Op 12 juli 2010 bepaalden de EU-landen dat er zowel financiële als niet-financiële straffen zullen worden opgelegd aan landen die zich niet aan het Stabiliteits- en Groeipact houden. Er wordt nog overlegd over precieze sancties.

Een verdragswijziging

Tijdens de EU-top van december 2010 is besloten het Verdrag van Lissabon te veranderen zodat de eurolanden een permanent noodfonds voor de euro kunnen instellen. De wijziging van het verdrag moet onderlinge financiële hulp van EU-lidstaten in de eurozone mogelijk maken.

Een wijziging van het verdrag is noodzakelijk omdat het huidige Verdrag van Lissabon bepaalt dat EU-landen elkaar niet financieel mogen helpen. Daarmee is het huidige, tijdelijke noodfonds eigenlijk in strijd met het Verdrag. Deze European Financial Stability Facility trad in mei 2010 in werking om eurolanden met financiële problemen bij te staan en de stabiliteit van de euro te waarborgen. Dit tijdelijke fonds loopt tot 2013.

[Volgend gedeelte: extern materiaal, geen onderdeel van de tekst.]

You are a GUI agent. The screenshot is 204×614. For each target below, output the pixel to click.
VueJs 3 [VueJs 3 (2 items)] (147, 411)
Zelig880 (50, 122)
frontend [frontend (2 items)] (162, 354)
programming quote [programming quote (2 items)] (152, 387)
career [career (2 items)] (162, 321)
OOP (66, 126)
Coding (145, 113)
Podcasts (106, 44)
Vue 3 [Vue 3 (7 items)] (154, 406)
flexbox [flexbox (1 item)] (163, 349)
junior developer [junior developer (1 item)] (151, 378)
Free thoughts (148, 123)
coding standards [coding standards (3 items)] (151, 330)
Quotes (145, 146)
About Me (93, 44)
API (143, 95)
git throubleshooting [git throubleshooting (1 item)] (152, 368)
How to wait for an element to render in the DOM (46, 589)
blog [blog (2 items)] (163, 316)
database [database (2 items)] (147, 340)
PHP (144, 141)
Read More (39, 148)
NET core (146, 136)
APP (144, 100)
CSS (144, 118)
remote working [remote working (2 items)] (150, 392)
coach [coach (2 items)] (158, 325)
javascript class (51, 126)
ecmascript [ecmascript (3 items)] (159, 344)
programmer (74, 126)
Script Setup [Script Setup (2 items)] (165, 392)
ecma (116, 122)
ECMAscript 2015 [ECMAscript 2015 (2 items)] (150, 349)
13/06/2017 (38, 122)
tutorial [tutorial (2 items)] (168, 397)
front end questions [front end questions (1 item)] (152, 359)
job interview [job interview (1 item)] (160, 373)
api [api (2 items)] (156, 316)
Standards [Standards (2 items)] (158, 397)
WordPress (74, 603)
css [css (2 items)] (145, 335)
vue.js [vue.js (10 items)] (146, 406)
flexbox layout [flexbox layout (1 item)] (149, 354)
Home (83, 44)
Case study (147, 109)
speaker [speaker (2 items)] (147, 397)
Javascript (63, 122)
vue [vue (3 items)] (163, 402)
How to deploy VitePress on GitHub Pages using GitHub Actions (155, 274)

Het permanente noodfonds moet vanaf medio 2013 voorkomen dat landen met financiële problemen de euro verzwakken. De hulp kan volgens de nieuwe afspraken alleen worden toegepast als dat onmisbaar is voor de stabiliteit van de hele eurozone. Alle vereiste hulp wordt verbonden aan strikte voorwaarden.

Weerstand tegen bezuinigingsmaatregelen

De aankondigingen van bezuinigingsmaatregelen door nationale regeringen roepen in alle lidstaten van de EU weerstand op. Vakbonden komen in actie en organiseren demonstraties. Een veel gehoord kritiekpunt van de bonden is dat de bezuinigingsmaatregelen de gewone burger treffen, terwijl de vakbonden de overheden en banken verantwoordelijk houden voor het uitbreken van de kredietcrisis en de huidige schuldencrisis.

Ook brengen bezuinigingen het gevaar met zich mee dat ze het economisch herstel vertragen. Door te korten op de overheidsbestedingen en salarissen van ambtenaren, krijgt het bedrijfsleven minder opdrachten van overheden en daalt de koopkracht van gezinnen.